Ho passato un week end al caldo. Non al sole, al caldo. Già girare tra le bancarelle della primavera vinile era sufficientemente triste. A questo si è aggiunto un film bergmaniano il sabato, il cugino piacione che si è fatto la fidanzata, il dannato ara che ha strillato tutto martedì ( voleva festeggiare a modo suo la festa della Repubblica? Ad ogni modo sono stata lì lì per mettere il gatto nel traportino e suonare alla sua porta), i compiti che non si sono corretti da soli.

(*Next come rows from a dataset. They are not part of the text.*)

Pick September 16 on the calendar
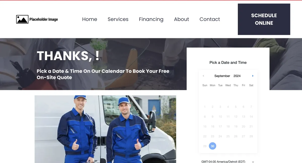The height and width of the screenshot is (163, 302). [213, 127]
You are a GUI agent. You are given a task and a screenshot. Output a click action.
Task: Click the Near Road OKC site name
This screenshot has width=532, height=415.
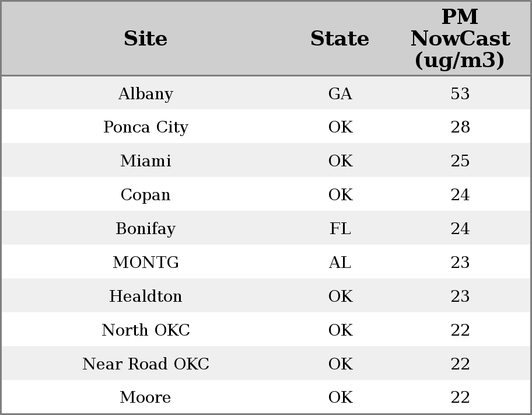pyautogui.click(x=145, y=364)
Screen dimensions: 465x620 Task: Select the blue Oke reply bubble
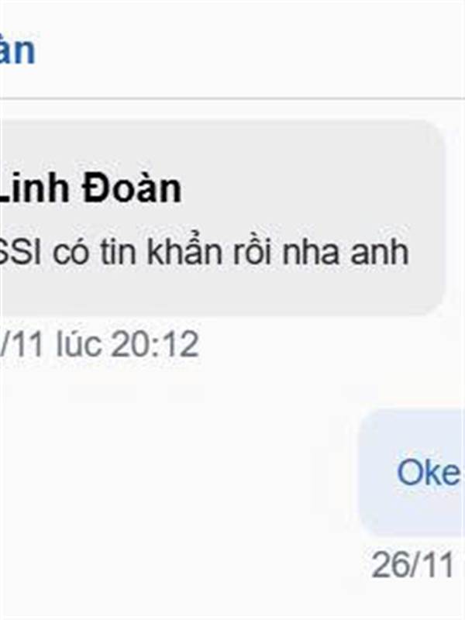(x=412, y=474)
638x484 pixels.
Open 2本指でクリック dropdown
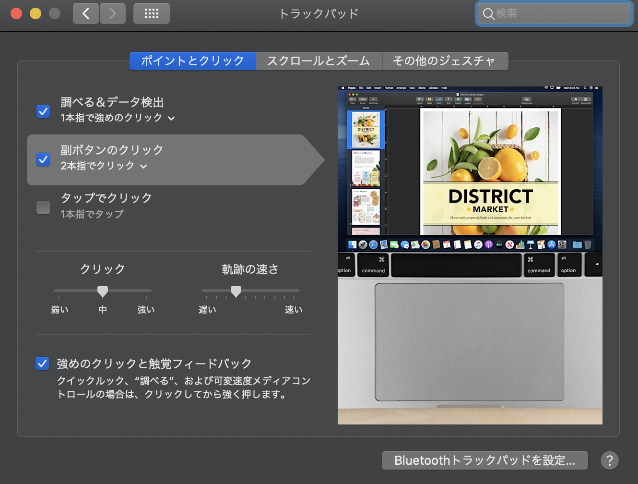coord(104,166)
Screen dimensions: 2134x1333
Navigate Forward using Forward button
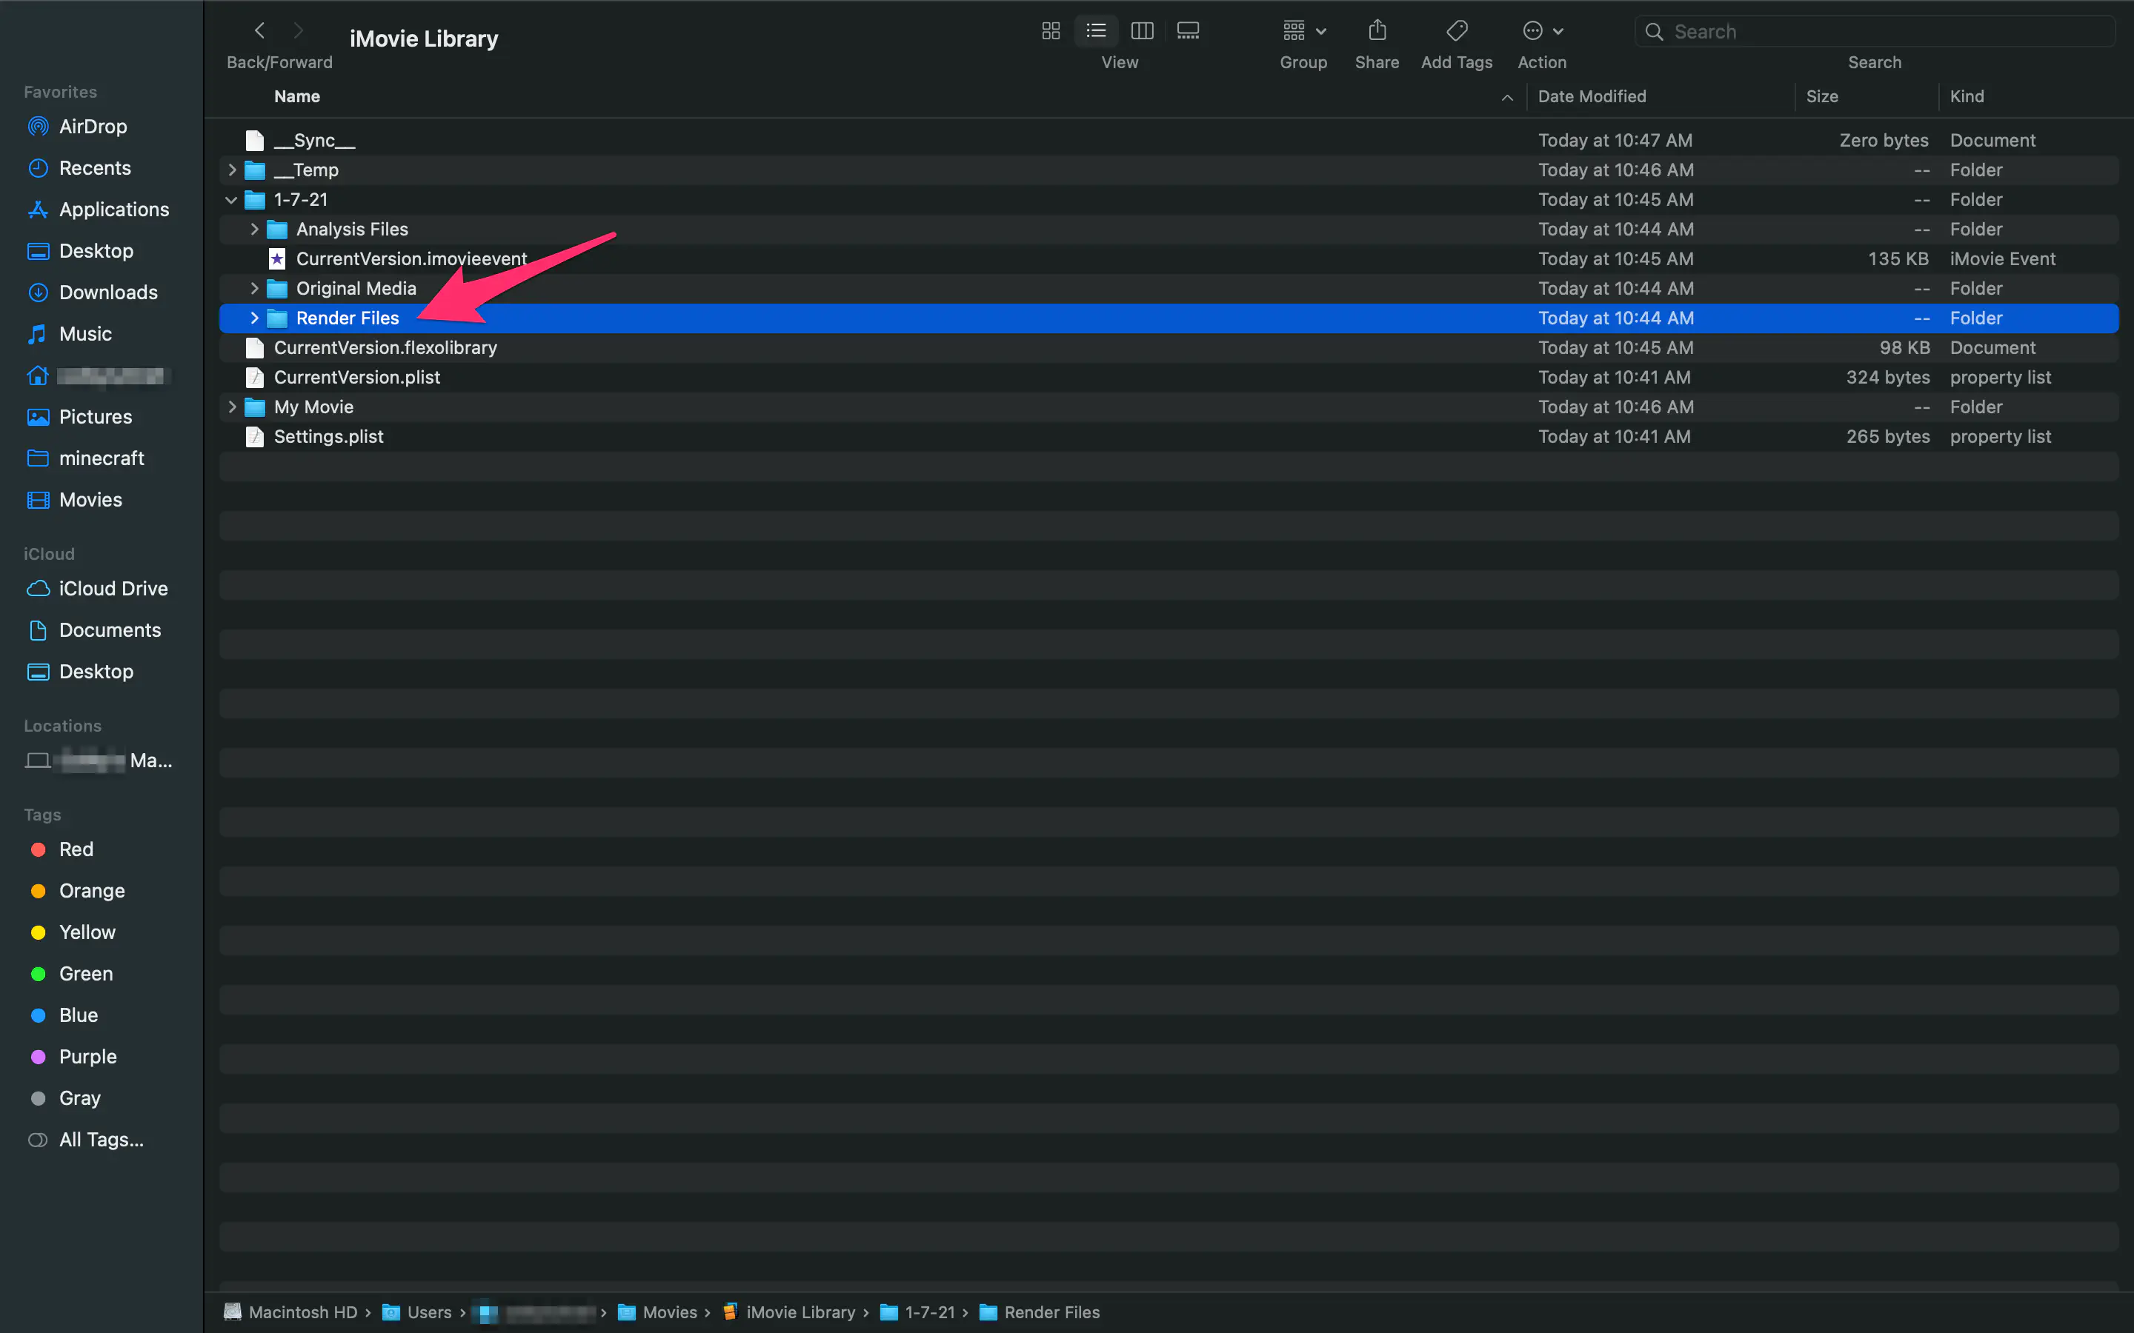click(299, 30)
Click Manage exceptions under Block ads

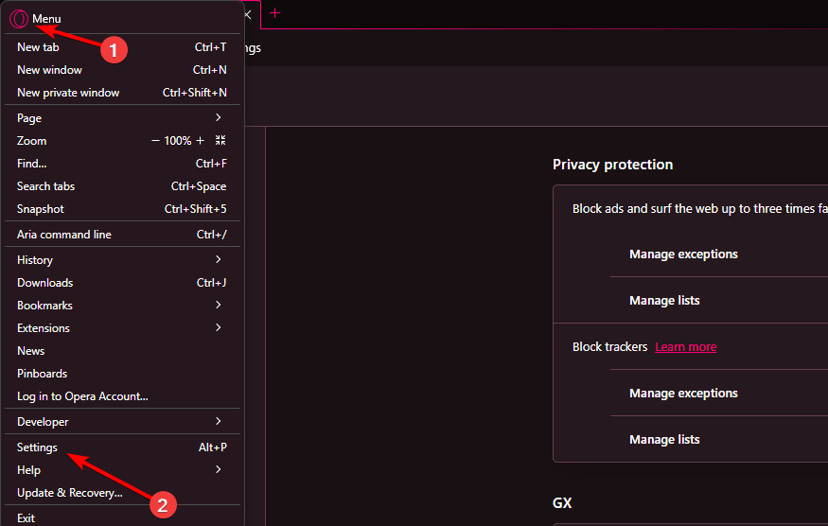683,254
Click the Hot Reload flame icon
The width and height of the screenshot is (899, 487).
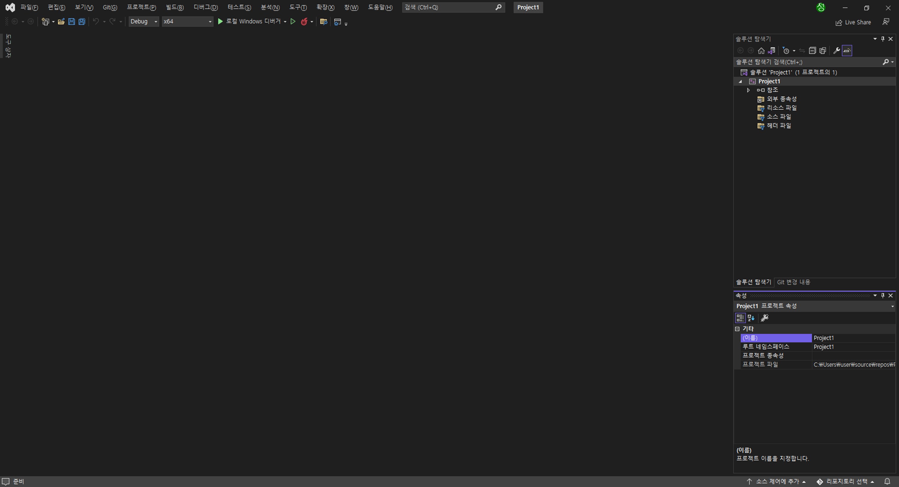[304, 22]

Mercoledì, dopo il bucato, anzi dopo due bucati, sono scappata. Non lontano, perché sono sempre stanca, ma abbastanza da farmi una mezz’ora di salita. E tanto, anche lì non ci andavo da una vita: a Montespineto. Dove lasciata l’auto sul prato, ho fatto l’ultimo quarto d’ora di salita sotto ad un bel vento caldo di föen. E mi si sono subito tagliate le gambe, perché ho sempre il tallone che mi fa male. Però così ho guardato con più attenzione le cappelle e le immagini di ceramica di Baveno, che sono un bell’esempio di immagine devozionale razionalista, ho scoperto la tomba del sacerdote che ha assistito al miracolo della colomba ( in giro c’erano da una parte i Francesi e dall’altra lo Spinola e stava aleggiando la manzoniana peste e per quei poveretti che stavano a Stazzano ci voleva anche più di un miracolo).
E poi ho guardato il panorama, che se si esclude la raffineria tra Arquata e Ronco è anche bello.